The Financial Times recently reported on the happy coincidence of events that have led Tunisia to become the world’s second largest producer of olive oil this year. These are as follows:
- It had a bumper olive crop
- Spain and Italy had poor harvests
This has made for rich pickings. Olive oil is more expensive now than it has ever been since 2006, mostly because of a worldwide shortfall.
But Tunisia seems hardly likely to capitalize on a situation that some are calling an olive ‘oil shock’ even though its 80 million olive trees cover a third of its arable land. First, production levels remain in hock to the weather god – poor rainfall will badly hit the crop.
Second, the country continues to bulk export olive oil (mainly to Italy and Spain) rather than as value-added bottled and branded products. It is the very problem faced by Greece and this inability to leverage its olive crop really cuts profit margins.
Olive oil accounts for 10 per cent of Tunisia’s exports and academics have long wondered if it can be, as they call it, “an elixir for development”. This sort of thinking has been fashionable for much of the Middle East and North Africa region, as Travis J Lybbert and Ghada Elabed, respectively of University of California, Davis and Giannini Foundation of Agricultural Economics, said in a Development Policy Review paper in 2013.
Can olive oil really induce rural development across MENA?

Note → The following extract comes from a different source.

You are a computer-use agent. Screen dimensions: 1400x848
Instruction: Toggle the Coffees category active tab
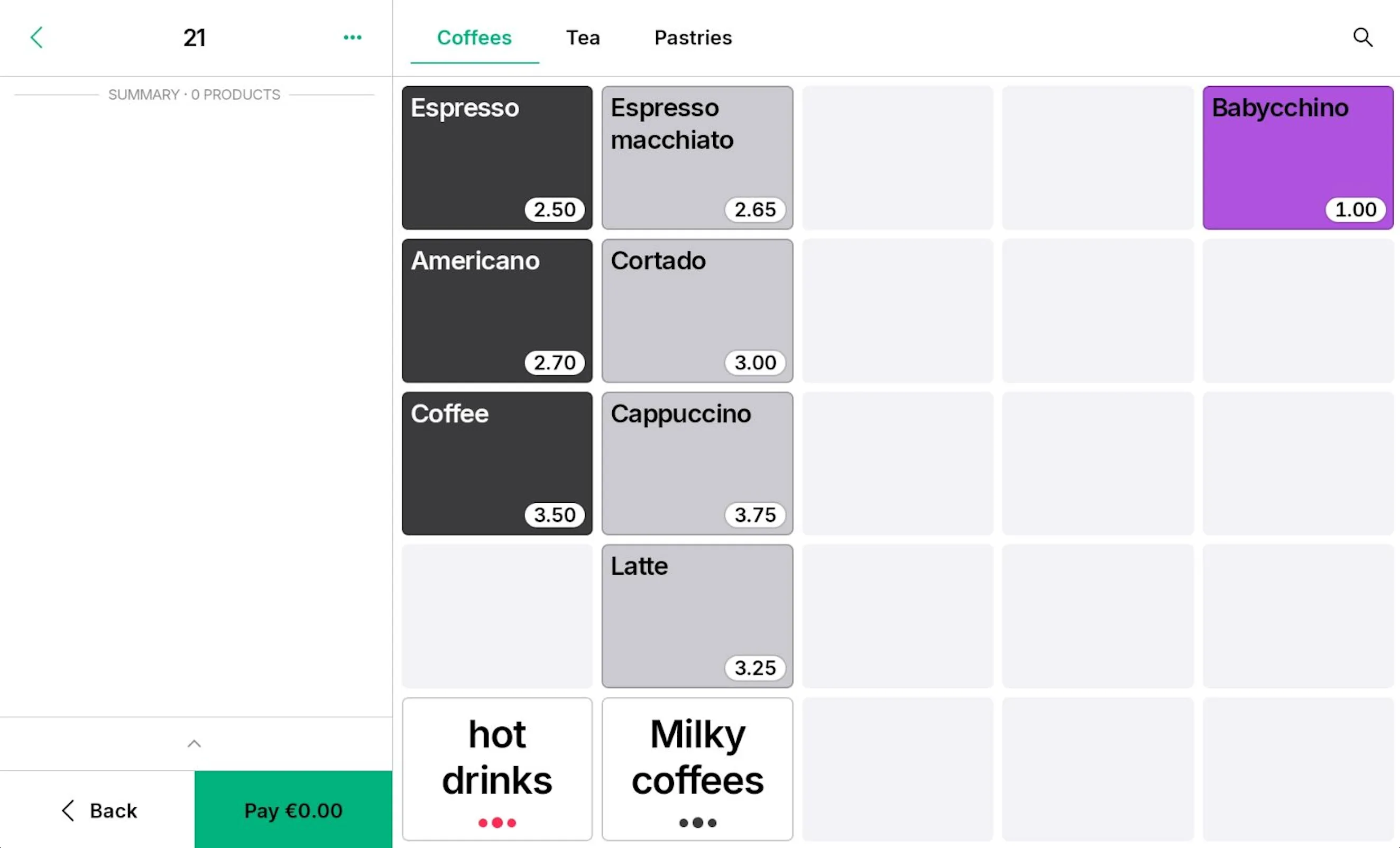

After all, the world increasingly wants olive oil and the higher the quality, the more it will pay. But that doesn’t mean countries like Tunisia have an automatic advantage. Without efficient post-harvest processes and brand positioning, their small producers struggle to sell to big buyers.
Travis J Lybbert and Ghada Elabed agree that small MENA-region producers sans cooperatives are disadvantaged by the demands of high-value agri-food chains and that they may find it practically impossible to meet the high transaction costs and comply with quality standards.
As well as the fashions that come and go in the food industry.